Regional angiogenesis induced in nonischemic tissue by an adenoviral vector expressing vascular endothelial growth factor.

Overview

The feasibility of a single administration of a replication-deficient adenovirus (Ad) vector encoding the cDNA for human vascular endothelial growth factor (VEGF) (AdCMV.VEGF) to induce neovascularization in vivo in normal tissue was evaluated in retroperitoneal adipose tissue.

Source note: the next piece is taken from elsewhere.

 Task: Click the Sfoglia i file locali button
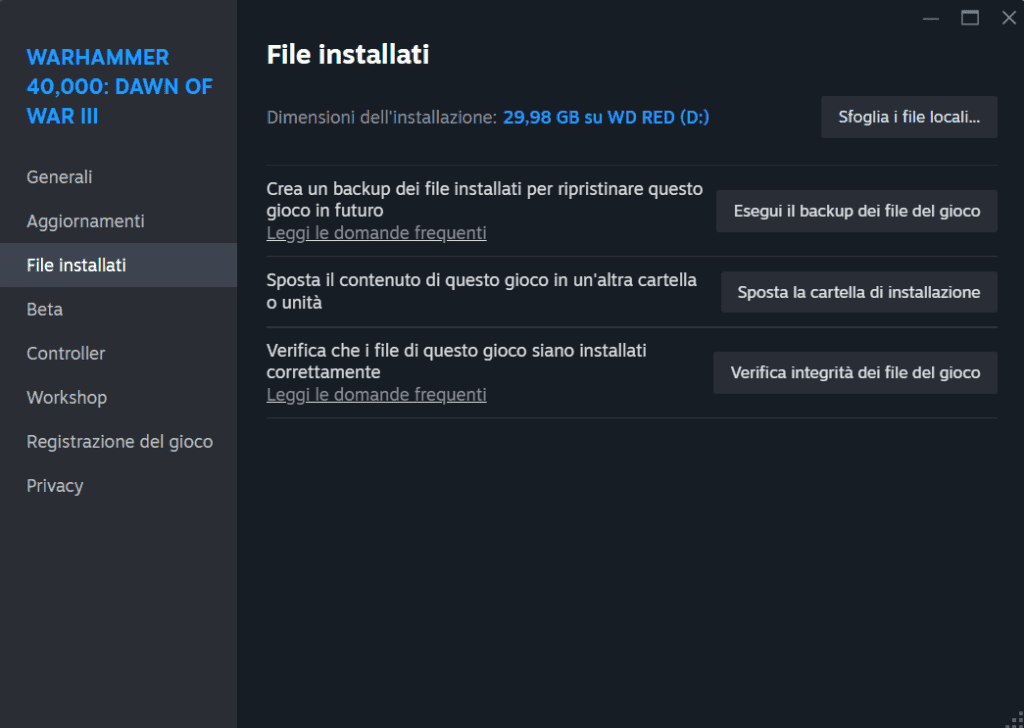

Following administration of AdCMV.VEGF (10(9) pfu/50 microliters), maximal VEGF cDNA expression was observed at 2-5 days in the injected adipose tissue. No VEGF protein was detected at > or = 10 days in injected adipose tissue, and there was no increase in serum VEGF levels at any time. In vivo quantification of the number of blood vessels using 30x visualization of the adipose tissue demonstrated an increase in vessel number by 10 days, plateauing by 30 days with a 123% increase in vessel number compared to the control vector AdCMV.Null, despite the fact that no VEGF protein was detected after 5 days. Consistent with the in vivo data, histologic quantification of capillary number demonstrated an increase by day 5, reaching a 38% increase over AdCMV.Null by day 30. These observations demonstrate that an Ad vector carrying the VEGF cDNA is capable of inducing the growth of new blood vessels in a regional fashion in a relatively avascular, normal organ. This suggests in vivo Ad-mediated gene transfer may be useful for therapeutic angiogenesis in the treatment of ischemic cardiovascular disease.